正直、この作品を読んでいるときには、またもやアメリカの、知的を気どった、ひねりのある作品なのかな、って感じて、うんざりもしていた。


が、次の“姉妹の丘”でやられた。


これはもはや現代の神話。


おそろしい。


信仰とは何か、正しさとは何か、愛とはなにか、という問題を激しく突きつけられる。


ラビたちによる裁判のシーンとそのあとのショーシャナとアヘレトのある意味決斗のシーン、さらにフィニッシュのシーンでは、あまりの緊迫感に身が震える。


こんなことってあっていいの?


森鴎外の高瀬舟をはじめて読んだ時のような重苦しい読後感に襲われた。


けれどもこの刺激がうれしくもあるのだ。


人間はまだまだ解けない不条理な問題を山のように抱えている。


“僕たちはいかにしてブルム一家の復讐を果たしたか”、“覗き見(ピープ)ショー”、“母方の親族について僕が知っているすべてのこと”ときて、“キャンプ・サンダウン”でまたもややられる。


ナチの時代に残酷な仕打ちを受けたユダヤ人の生き残りの老人たち。


彼らは、夏のキャンプで出会った老人をナチの衛兵の生き残りだと思い込む。


彼らは何十年も過ぎ去った今でも、年老いた今でも、決してナチを許さない。


たとえそれがごく末端の衛兵であったとしても。


罪とは何か、時間とは何か、老いるとは何か、復讐とは何か、正義はどこにあるのか、ここでも厳しい問いが投げかけられる。

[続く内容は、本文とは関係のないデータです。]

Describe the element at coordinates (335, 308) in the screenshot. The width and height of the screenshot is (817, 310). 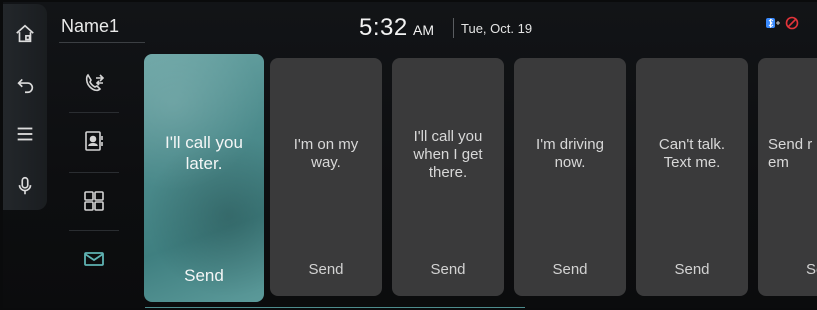
I see `scroll-indicator` at that location.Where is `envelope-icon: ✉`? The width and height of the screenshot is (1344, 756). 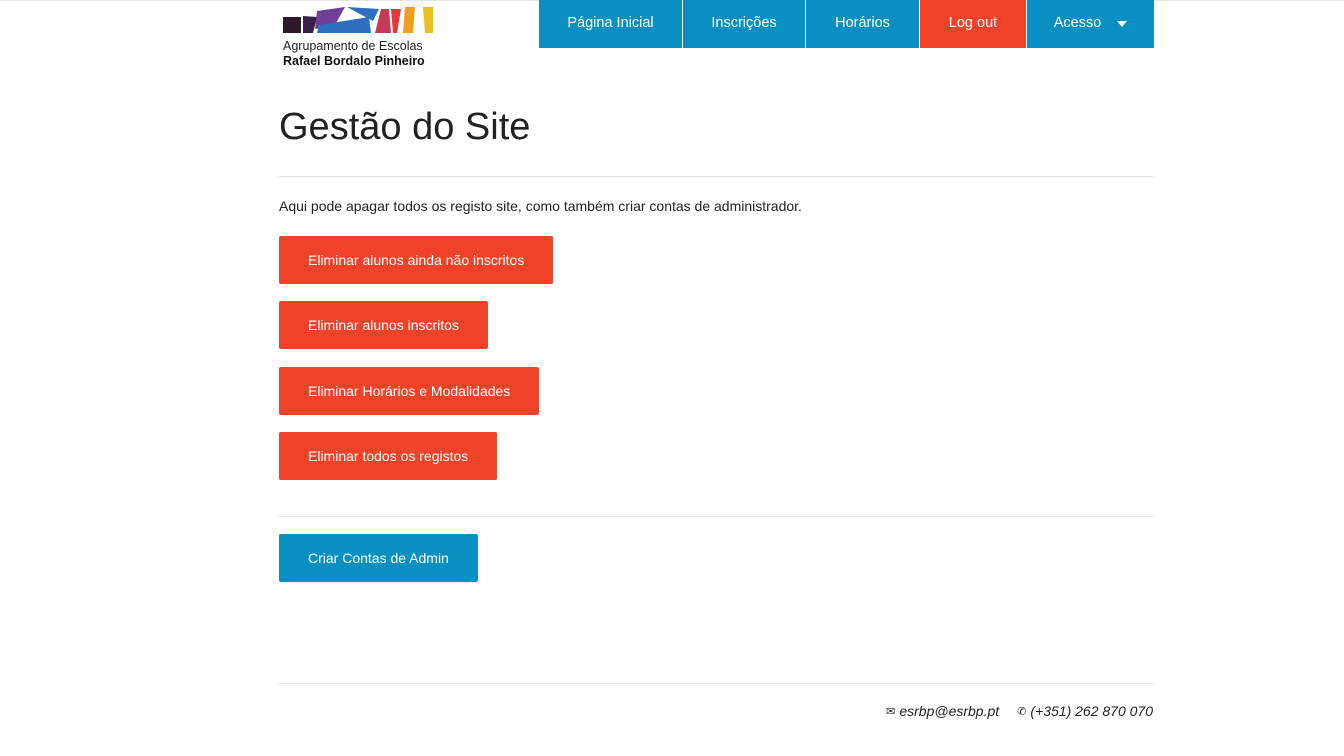 envelope-icon: ✉ is located at coordinates (891, 712).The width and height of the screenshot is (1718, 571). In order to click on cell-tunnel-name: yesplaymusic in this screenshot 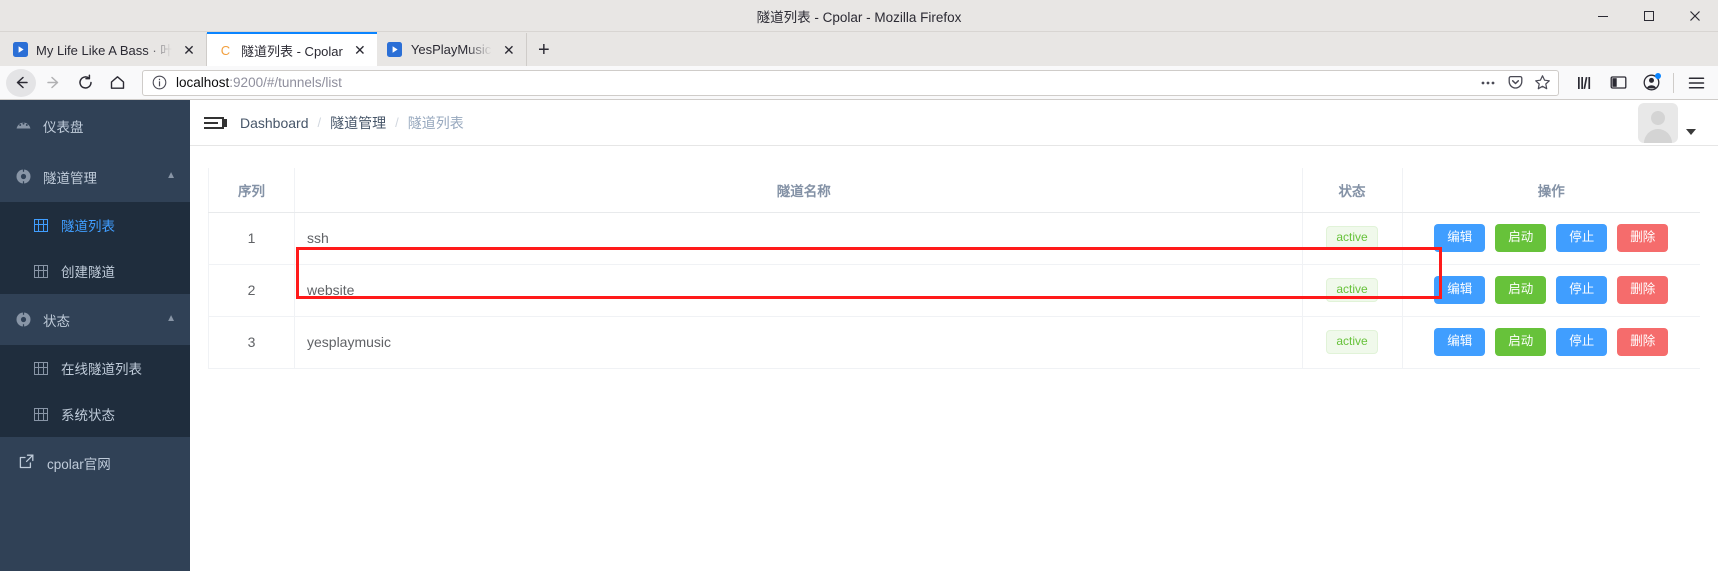, I will do `click(798, 342)`.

“読者”はこの短編集の中ではやや異色だが、ぼくはこの作品を気に入っている。


作者と読者の細くても力強い関係。


うらぶれた寂しさをはらみつつも、書かれた作品を読むということは、それを読む者にとってだけでなく、それを書いたものにとってもかけがえのない行為である、と訴えかけてくれるようで、こころが居場所を与えられるようだ。


そして最後の“若い寡婦たちには果物をただで”。


これも出色の作品。


普通に生きているものには絶対に理解できない激しい憎悪。


自分自身もその憎悪のとばっちりを受けながら、なおも教授に哀れさと慈しみを感じる果物の露天商の男にぼくは共感する。


教授の忌まわしい生い立ち。


それによって形成される人間への憎悪。


そんな教授を理解しながらそれでも露天商は悲しげに息子に語る。


「だけどなあ、息子よ、誰が死ぬべきか決めるだなんて、俺たちはいったい何様だよ?」


思考実験。


安全な立場でならそう呼べるような究極的な問い。


けれどもこういう場面は、きっと小説の中だけでなく、実際に起こることなんだろう。


最後までこの短編集を読み終えてから、あらためて最初の表題作を読み返してみる。


最初に読んだときには気づかなった入り組んだ人間の問題がここにも横たわっていた。


すごいぞ、ネイサン・イングランダー。


敬虔なユダヤ教徒の少年として成長し、やがて棄教。


信仰を棄てるとはどういうことなのか、そもそも信仰をもたないぼくには想像がつかないが、それまでの自分のアイデンティティを全否定するくらいの破壊力があるのではないだろうか。


裏表紙にもあるとおり、すみずみまでユダヤ人を描きながら、どこまでも普遍的であることの不思議。


読みながら、さらにいろいろと考えさせてもらえる素晴らしい読書の時間であった。